Moreover, our results disagree with the hypothesis of pastoralist populations showing systematic higher estimates for acute malnutrition as compared to other populations in the same context [22] as they show that the GAM prevalence (according to any of the three measurements) among the pastoralist children was lower than in any of the other livelihood populations studied.

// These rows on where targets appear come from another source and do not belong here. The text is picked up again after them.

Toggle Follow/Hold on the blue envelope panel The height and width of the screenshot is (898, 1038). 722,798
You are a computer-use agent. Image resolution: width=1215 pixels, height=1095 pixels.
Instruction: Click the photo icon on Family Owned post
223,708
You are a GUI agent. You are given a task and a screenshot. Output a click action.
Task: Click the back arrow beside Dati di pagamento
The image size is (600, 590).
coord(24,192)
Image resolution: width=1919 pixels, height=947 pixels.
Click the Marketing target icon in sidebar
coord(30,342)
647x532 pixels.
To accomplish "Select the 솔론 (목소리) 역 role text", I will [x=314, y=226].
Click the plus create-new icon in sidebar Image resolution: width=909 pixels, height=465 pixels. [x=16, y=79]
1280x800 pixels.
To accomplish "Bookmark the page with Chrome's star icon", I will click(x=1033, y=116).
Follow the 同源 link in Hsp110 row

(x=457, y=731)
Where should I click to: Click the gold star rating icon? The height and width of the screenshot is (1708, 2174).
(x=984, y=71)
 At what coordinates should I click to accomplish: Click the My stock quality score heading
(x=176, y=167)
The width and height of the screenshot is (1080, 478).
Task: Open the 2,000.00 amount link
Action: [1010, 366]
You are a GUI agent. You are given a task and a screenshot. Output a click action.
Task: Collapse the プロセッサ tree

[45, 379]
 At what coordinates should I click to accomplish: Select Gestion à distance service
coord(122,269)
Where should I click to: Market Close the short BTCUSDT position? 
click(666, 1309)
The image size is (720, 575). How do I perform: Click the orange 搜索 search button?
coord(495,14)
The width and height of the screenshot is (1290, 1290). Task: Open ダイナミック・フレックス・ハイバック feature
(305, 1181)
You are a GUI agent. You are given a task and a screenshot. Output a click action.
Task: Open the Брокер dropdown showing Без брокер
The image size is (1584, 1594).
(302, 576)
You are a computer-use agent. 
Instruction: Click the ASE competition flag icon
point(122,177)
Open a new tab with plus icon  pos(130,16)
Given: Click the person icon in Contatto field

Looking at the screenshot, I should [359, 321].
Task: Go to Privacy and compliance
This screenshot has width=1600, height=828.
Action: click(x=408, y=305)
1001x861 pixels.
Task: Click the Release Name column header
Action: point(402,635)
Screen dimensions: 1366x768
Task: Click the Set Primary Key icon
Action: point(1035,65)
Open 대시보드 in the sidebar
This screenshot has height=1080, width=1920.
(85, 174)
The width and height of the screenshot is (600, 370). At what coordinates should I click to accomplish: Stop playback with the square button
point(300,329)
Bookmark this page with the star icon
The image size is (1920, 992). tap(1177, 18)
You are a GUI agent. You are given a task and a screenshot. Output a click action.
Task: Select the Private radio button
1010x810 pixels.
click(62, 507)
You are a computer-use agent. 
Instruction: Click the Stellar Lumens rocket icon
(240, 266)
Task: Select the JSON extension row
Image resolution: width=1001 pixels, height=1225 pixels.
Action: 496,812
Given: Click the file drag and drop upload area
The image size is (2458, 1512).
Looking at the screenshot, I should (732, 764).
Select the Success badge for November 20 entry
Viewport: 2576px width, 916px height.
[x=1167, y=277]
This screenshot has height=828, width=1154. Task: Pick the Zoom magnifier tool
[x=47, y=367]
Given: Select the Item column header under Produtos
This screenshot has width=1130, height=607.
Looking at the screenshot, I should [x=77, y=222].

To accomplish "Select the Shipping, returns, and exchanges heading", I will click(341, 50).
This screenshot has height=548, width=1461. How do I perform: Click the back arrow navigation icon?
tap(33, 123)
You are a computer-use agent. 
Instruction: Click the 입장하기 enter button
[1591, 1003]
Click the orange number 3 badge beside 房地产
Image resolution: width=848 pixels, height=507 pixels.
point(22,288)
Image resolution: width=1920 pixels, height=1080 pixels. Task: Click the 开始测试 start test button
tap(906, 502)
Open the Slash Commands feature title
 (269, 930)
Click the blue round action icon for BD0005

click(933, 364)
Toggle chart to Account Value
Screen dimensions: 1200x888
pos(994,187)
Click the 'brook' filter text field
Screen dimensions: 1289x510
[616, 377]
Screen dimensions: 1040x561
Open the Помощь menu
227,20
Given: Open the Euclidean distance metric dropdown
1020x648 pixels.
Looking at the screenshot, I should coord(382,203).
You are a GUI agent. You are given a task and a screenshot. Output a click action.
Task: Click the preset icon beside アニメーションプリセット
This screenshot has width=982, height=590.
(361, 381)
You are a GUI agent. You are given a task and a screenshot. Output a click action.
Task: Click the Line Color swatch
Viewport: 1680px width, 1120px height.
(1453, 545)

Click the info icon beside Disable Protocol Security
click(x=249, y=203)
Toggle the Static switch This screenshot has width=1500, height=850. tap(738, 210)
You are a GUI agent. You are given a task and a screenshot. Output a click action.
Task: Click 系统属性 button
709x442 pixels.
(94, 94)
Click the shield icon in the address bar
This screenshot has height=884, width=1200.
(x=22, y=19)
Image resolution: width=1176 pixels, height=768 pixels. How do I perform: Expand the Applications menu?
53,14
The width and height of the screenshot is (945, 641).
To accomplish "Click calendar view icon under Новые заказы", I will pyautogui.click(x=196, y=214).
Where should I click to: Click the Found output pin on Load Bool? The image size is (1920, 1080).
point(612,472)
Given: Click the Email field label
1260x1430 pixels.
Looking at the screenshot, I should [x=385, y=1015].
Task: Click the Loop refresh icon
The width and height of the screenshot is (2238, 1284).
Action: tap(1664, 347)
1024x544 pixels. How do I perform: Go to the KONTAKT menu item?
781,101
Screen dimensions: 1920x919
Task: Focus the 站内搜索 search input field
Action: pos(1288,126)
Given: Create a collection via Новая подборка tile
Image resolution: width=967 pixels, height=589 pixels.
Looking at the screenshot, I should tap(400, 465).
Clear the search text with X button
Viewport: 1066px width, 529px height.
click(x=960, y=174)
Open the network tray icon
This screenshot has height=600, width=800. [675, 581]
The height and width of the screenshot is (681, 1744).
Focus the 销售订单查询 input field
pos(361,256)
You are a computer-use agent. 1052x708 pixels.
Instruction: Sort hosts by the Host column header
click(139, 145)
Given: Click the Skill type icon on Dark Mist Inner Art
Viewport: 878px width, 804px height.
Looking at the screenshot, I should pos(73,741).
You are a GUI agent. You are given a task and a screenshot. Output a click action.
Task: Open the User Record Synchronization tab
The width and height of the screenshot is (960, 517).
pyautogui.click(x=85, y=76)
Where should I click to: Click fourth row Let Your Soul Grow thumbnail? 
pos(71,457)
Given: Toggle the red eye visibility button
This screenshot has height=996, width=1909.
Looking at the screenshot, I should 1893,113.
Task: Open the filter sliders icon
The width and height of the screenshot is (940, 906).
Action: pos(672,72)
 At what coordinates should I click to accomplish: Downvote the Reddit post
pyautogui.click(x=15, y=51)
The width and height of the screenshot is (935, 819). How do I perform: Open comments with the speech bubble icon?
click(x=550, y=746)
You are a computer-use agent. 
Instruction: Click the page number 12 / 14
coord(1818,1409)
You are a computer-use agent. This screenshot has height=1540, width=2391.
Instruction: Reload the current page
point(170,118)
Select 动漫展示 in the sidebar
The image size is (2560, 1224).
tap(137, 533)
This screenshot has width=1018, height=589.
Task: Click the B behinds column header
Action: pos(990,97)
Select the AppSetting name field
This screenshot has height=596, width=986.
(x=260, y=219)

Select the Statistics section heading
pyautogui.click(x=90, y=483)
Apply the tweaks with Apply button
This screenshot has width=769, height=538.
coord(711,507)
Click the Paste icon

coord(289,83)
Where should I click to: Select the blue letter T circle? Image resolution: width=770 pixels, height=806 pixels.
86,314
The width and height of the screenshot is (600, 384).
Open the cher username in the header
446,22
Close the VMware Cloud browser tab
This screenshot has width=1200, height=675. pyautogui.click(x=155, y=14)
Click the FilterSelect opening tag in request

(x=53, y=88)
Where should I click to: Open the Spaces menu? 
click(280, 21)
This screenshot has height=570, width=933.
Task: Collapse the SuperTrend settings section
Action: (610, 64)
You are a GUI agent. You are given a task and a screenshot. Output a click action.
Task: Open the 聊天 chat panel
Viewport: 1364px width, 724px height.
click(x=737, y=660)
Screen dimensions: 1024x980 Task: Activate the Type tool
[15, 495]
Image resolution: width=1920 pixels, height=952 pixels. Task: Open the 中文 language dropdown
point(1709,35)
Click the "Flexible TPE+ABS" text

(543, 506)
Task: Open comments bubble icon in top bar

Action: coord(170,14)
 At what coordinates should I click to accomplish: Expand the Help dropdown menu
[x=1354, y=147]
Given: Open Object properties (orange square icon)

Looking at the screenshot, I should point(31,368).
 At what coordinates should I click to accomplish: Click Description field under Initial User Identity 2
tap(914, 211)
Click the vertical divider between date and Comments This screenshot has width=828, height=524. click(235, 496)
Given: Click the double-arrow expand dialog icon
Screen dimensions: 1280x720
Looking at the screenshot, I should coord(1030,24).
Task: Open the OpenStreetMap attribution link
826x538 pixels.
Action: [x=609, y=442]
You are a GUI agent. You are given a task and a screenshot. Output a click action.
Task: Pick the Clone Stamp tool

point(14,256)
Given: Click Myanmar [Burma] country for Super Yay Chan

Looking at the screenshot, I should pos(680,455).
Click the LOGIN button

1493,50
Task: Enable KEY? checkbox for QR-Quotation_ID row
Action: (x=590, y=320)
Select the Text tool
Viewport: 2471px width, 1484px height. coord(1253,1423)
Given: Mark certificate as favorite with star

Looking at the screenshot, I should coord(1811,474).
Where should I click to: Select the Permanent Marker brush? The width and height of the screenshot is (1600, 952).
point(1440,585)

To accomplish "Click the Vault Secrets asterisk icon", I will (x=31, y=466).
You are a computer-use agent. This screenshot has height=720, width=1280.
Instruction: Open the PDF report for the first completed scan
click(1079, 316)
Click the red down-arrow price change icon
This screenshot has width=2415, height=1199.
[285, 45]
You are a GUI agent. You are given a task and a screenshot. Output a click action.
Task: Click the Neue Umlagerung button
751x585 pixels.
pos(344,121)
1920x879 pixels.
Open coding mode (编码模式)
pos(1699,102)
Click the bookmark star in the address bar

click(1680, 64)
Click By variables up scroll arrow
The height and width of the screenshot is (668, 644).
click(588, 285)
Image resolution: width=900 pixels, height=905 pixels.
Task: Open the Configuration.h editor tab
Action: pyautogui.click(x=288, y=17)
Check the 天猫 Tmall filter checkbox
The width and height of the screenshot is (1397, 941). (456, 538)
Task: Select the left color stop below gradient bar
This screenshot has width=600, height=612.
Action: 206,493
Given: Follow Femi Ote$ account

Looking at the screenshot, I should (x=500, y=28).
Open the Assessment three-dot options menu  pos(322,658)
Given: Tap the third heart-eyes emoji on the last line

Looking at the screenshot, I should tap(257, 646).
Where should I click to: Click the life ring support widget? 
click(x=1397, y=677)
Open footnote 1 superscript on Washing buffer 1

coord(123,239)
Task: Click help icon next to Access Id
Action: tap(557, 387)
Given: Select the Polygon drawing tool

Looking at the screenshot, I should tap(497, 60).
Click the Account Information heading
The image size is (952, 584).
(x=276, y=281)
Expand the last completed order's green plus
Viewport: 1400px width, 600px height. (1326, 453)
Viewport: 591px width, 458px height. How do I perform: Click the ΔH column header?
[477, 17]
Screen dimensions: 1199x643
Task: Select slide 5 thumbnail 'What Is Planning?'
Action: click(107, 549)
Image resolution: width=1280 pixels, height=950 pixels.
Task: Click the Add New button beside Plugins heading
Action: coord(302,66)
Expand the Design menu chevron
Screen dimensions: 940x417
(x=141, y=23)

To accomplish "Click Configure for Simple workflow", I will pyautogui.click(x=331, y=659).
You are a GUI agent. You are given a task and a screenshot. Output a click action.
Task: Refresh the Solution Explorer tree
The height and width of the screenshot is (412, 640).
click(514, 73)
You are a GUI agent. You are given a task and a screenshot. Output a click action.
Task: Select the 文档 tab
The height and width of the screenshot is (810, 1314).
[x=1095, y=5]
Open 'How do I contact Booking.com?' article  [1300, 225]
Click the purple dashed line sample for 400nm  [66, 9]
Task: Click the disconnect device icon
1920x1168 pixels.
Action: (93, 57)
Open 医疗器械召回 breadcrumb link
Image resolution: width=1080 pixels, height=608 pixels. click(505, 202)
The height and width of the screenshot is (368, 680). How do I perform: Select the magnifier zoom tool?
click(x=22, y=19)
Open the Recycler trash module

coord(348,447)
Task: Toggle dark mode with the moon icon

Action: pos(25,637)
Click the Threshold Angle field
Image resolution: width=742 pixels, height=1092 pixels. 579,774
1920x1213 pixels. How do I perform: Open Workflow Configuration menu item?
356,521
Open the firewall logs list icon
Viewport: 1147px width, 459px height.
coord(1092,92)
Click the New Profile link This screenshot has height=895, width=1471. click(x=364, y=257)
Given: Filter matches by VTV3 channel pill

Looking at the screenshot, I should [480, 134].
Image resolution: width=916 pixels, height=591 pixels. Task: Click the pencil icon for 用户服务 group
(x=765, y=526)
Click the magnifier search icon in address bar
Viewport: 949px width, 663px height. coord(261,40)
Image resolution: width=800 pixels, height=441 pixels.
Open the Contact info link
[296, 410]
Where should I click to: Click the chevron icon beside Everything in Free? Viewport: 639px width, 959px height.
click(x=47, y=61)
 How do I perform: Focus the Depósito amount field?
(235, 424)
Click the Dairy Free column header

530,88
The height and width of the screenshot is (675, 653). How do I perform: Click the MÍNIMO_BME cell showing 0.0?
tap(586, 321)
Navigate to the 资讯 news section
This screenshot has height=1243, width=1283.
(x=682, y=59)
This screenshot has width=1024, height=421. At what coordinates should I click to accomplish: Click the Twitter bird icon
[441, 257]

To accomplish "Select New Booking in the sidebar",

Finally, our results show that age, sex and stunting status of the children also play a role in their likelihood of being diagnosed as acutely malnourished depending on the indicator to be used. Female, younger, and stunted children were more likely to be identified as acutely malnourished if the indicator to be used was absolute MUAC, whereas boys older than two years and stunted were more likely to be diagnosed as GAM by WHZ. Our results confirm those of other studies conducted in countries as Philippines, Chad, South Sudan and Bangladesh [8], Kenya [23] or South Sudan [7], and some authors have offered the explanation that MUAC is mainly a measure of muscle mass, and that muscle mass is reduced in stunted children [24, 25]. Interestingly, we found that older boys were more likely to be identified as experiencing GAM by MUACAZ (similar to WHZ results), but also that MUACAZ was the indicator to be more strongly associated with stunting. Consistently, a study in Kenya reported that upper arm muscle area Z-score, an age and gender adjusted measure of absolute lean body mass, explained most of the variability in the progression of stunting among school-aged children over a two year-period [26], suggesting that age adjusted measurements may be more appropriate in the interpretation of weight-for-height and MUAC measurements discrepancies in relation to stunting.
Strengths and limitations
The sample characteristics in terms of size and number of surveys allowed for a high precision in the analysis, and for the stratification by livelihood system. The so called IDPs livelihood was over-represented in the overall population as recent data indicated that the proportion of IDPs in Somalia population was around 14% [27], thus the importance of the stratified analysis.
The data were collected in field conditions which may have an impact on the accuracy of measurements, although the FSNAU survey enumerators long time experience and routinely training may have minimized this limitation.
Another limitation of our study is that the analysis was performed on a single country and results cannot be generalizable for other countries.